Transpersonal Psychotherapy – Jungian Approaches to Imaging and Symptoms as Symbols

Jung and Symbolic Language

We are now returning to the more transpersonal focused material on the course. We had a strong taster in the first year during a week of creative imagination, which I personally found very powerful and transformative. Perhaps that week, upon reflection, was the foundation of the whole course for we had learned the fundamentals about working with the imagination.

I have enjoyed the psychoanalytical theory thus far on the course and the existentialist lectures that formed a bridge from psychoanalysis to the transpersonal. Now we are about to embark on the work of transpersonal authors such as Ken Wilber, and work with the Chakras, the planes of consciousness and the alchemical journey. But first, we had a lecture on Jungian approaches to imaging and symptoms as symbols

Symbolic language is the language of the soul. Remember that the shadow is not always negative. The shadow contains all that is unconscious and might contain a positive quality. For instance, being able to receive and acknowledge praise from others could be in the shadow as that person might not be able to easily receive compliments.

What does an image stir in you? This is where advertising agencies have traditionally been particularly clever in targeting consumers with advertisements to sell expensive goods and services. Once you become conscious and discover what the symbol is all about it then will leave your psyche. A repetitive dream means we are not getting the message which our unconscious is sending us. In that case the image or symbol will continue to bang on the door.
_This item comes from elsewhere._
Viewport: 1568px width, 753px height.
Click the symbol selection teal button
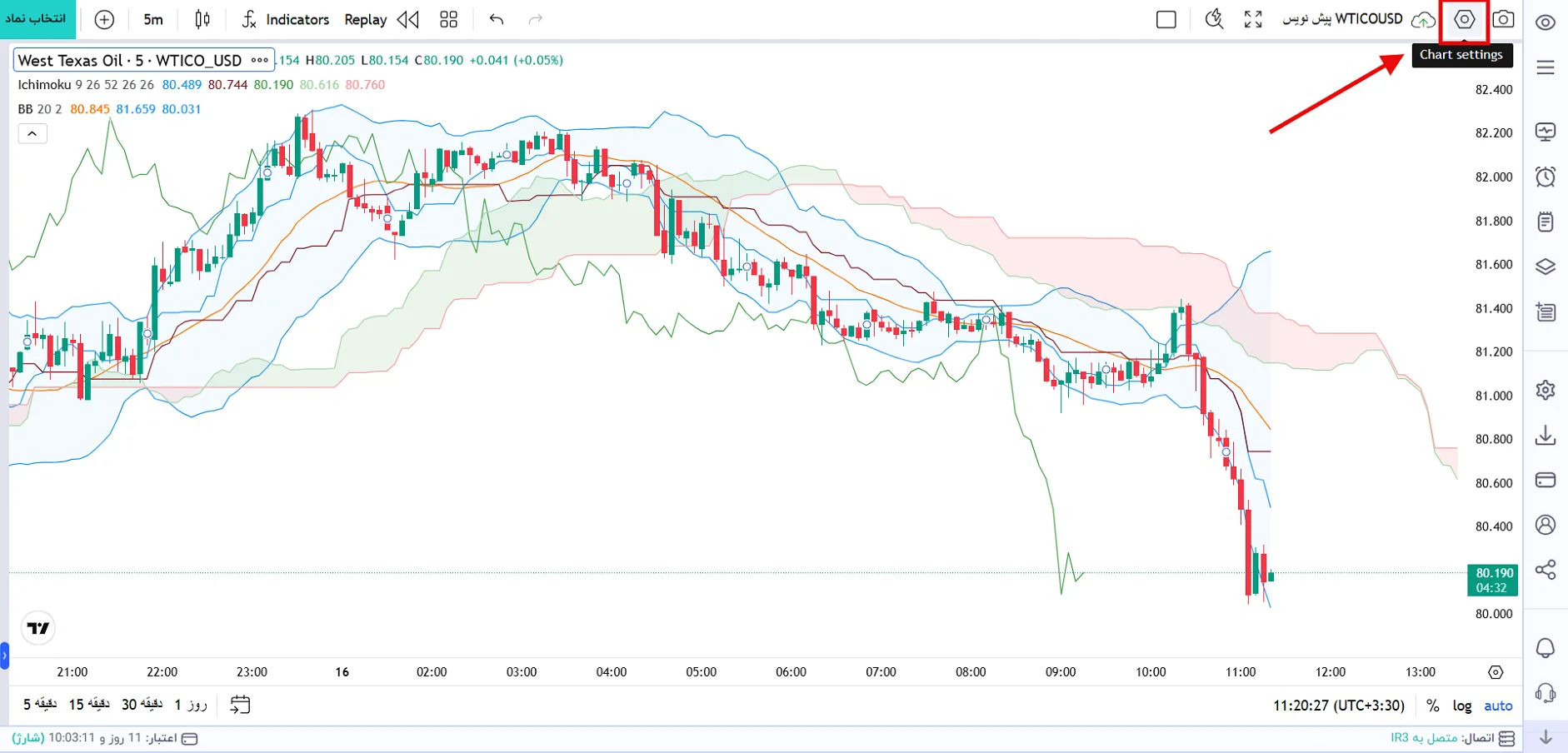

Symbols and images can lead us into active imagination. Active imagination is a massive landscape containing all collective unconscious, where archetypes live and it is where Maslow referred to peak experiences. What defines transpersonal psychotherapy is the defining orientation of the therapist namely that the client is a spiritual being. Transpersonal psychotherapists share a lot of common ground with therapists from other schools in the way they will reflect back material to the client, mirror to the client, engage in active listening, holding and containing and so on. But the defining difference in transpersonal psychotherapy is the active seeking for the spiritual dimension.

you should be guided by the client.

It is dangerous to interpret symbols and images particularly from dreams. You should be guided by the client. What do the presenting images and symbols mean to the client? Our job, however, as therapist is to help decode the symbols and messages from the inner world that are manifesting in the physical world. How can I help a particular client secure meaning for a particular symbol or image at this particular stage of their life? Reading a dictionary of images might inform your knowledge on the subject but might also produce the risk that you jump to conclusions.

How to work with the active imagination?

We can explore initially through association and interpretation as clients need insight. We can explore what is happening in the body. The aim is to associate where energies are getting tied up with particular symbols. Can we help clients to reclaim energy that is stifled elsewhere?

Here is an exercise on working with the active imagination. Take some mindful steps to becoming receptive by deep breathing.

1. What is your current main stressors?

2. How does it affect your body?

3. It is like ……?

4. Is there a memory where you felt like this before?

5. If this symptom was a friend what might it say about your life?

Then work with the images that come up. This exercise might help to bypass the defences with a client. Obviously one needs to tread carefully here when dealing with clients who might be experiencing psychotic symptoms.

Additional resources:

Some interesting quotes from the lecture:

Seyyed Hossein Nasr Man does not make symbols, he is transformed by them.

Myth consists of symbols that have not been invented consciously, they have just happened. Jung

Erich Fromm All myths have one thing in common; they are all written in same language namely symbolic language. Symbolic language is a language in which inner experiences, feelings, and thoughts are expressed as if they were sensory experiences. It is a language which has a different logic to the one we speak in the day time. It is a logic in which time and space are not the ruling categories but intensity and association are.